══ RAW DATA ══

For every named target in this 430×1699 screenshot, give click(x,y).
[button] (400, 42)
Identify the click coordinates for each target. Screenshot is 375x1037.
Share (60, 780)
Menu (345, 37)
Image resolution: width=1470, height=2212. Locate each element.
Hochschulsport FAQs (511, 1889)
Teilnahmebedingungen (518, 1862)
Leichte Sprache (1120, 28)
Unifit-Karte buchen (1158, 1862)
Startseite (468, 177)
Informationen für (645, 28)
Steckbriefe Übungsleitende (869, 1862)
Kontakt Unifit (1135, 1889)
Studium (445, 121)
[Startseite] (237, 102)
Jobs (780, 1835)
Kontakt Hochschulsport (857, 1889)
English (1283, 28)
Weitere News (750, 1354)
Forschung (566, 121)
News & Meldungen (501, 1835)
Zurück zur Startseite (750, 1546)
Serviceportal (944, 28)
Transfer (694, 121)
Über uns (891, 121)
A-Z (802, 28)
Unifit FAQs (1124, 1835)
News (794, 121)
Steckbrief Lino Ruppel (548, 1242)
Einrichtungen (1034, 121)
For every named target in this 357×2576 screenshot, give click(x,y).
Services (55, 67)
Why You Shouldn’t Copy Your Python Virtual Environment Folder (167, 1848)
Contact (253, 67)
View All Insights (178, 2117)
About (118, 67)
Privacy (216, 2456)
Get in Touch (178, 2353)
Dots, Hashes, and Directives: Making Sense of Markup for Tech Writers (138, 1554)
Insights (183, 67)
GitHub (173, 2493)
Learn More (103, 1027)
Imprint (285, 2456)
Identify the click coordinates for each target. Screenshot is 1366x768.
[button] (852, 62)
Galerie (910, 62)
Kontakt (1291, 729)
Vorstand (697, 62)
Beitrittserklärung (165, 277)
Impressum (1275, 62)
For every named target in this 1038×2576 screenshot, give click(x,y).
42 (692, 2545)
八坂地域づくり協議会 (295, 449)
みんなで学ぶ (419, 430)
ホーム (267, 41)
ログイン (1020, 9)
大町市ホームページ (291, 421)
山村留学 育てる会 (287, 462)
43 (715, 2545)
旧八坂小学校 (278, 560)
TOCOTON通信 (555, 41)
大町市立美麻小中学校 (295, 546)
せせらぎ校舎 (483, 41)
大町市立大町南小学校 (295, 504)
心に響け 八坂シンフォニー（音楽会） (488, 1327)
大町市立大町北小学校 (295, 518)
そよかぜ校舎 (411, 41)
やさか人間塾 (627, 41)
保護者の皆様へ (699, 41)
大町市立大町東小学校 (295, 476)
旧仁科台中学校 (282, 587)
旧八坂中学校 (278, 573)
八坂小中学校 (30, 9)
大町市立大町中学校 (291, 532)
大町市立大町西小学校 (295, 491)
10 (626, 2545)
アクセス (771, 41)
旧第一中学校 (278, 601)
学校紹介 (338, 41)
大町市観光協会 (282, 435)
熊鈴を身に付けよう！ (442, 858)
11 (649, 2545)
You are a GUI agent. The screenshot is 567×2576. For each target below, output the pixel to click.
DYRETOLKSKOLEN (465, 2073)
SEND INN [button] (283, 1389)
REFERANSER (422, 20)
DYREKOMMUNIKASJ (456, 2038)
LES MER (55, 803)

═══

ABOUT THIS TASK: Your answer must be every record above, retyped exactly.

OUTPUT OF THE EXERCISE:
For every named target in this 430×1699 screenshot, give click(x,y).
[button] (400, 42)
Identify the click coordinates for each target. Screenshot is 375x1037.
Share (60, 780)
Menu (345, 37)
Image resolution: width=1470, height=2212. Locate each element.
Hochschulsport FAQs (511, 1889)
Teilnahmebedingungen (518, 1862)
Leichte Sprache (1120, 28)
Unifit-Karte buchen (1158, 1862)
Startseite (468, 177)
Informationen für (645, 28)
Steckbriefe Übungsleitende (869, 1862)
Kontakt Unifit (1135, 1889)
Studium (445, 121)
[Startseite] (237, 102)
Jobs (780, 1835)
Kontakt Hochschulsport (857, 1889)
English (1283, 28)
Weitere News (750, 1354)
Forschung (566, 121)
News & Meldungen (501, 1835)
Zurück zur Startseite (750, 1546)
Serviceportal (944, 28)
Transfer (694, 121)
Über uns (891, 121)
A-Z (802, 28)
Unifit FAQs (1124, 1835)
News (794, 121)
Steckbrief Lino Ruppel (548, 1242)
Einrichtungen (1034, 121)
For every named target in this 357×2576 screenshot, give click(x,y).
Services (55, 67)
Why You Shouldn’t Copy Your Python Virtual Environment Folder (167, 1848)
Contact (253, 67)
View All Insights (178, 2117)
About (118, 67)
Privacy (216, 2456)
Get in Touch (178, 2353)
Dots, Hashes, and Directives: Making Sense of Markup for Tech Writers (138, 1554)
Insights (183, 67)
GitHub (173, 2493)
Learn More (103, 1027)
Imprint (285, 2456)
Identify the click coordinates for each target. Screenshot is 1366x768.
[button] (852, 62)
Galerie (910, 62)
Kontakt (1291, 729)
Vorstand (697, 62)
Beitrittserklärung (165, 277)
Impressum (1275, 62)
For every named target in this 1038×2576 screenshot, give click(x,y).
42 (692, 2545)
八坂地域づくり協議会 (295, 449)
みんなで学ぶ (419, 430)
ホーム (267, 41)
ログイン (1020, 9)
大町市ホームページ (291, 421)
山村留学 育てる会 (287, 462)
43 (715, 2545)
旧八坂小学校 (278, 560)
TOCOTON通信 (555, 41)
大町市立美麻小中学校 (295, 546)
せせらぎ校舎 (483, 41)
大町市立大町南小学校 (295, 504)
心に響け 八坂シンフォニー（音楽会） (488, 1327)
大町市立大町北小学校 (295, 518)
そよかぜ校舎 (411, 41)
やさか人間塾 (627, 41)
保護者の皆様へ (699, 41)
大町市立大町東小学校 (295, 476)
旧仁科台中学校 (282, 587)
旧八坂中学校 (278, 573)
八坂小中学校 (30, 9)
大町市立大町中学校 (291, 532)
大町市立大町西小学校 (295, 491)
10 (626, 2545)
アクセス (771, 41)
旧第一中学校 (278, 601)
学校紹介 (338, 41)
大町市観光協会 (282, 435)
熊鈴を身に付けよう！ (442, 858)
11 (649, 2545)
You are a GUI agent. The screenshot is 567×2576. For each target below, output the pixel to click.
DYRETOLKSKOLEN (465, 2073)
SEND INN [button] (283, 1389)
REFERANSER (422, 20)
DYREKOMMUNIKASJ (456, 2038)
LES MER (55, 803)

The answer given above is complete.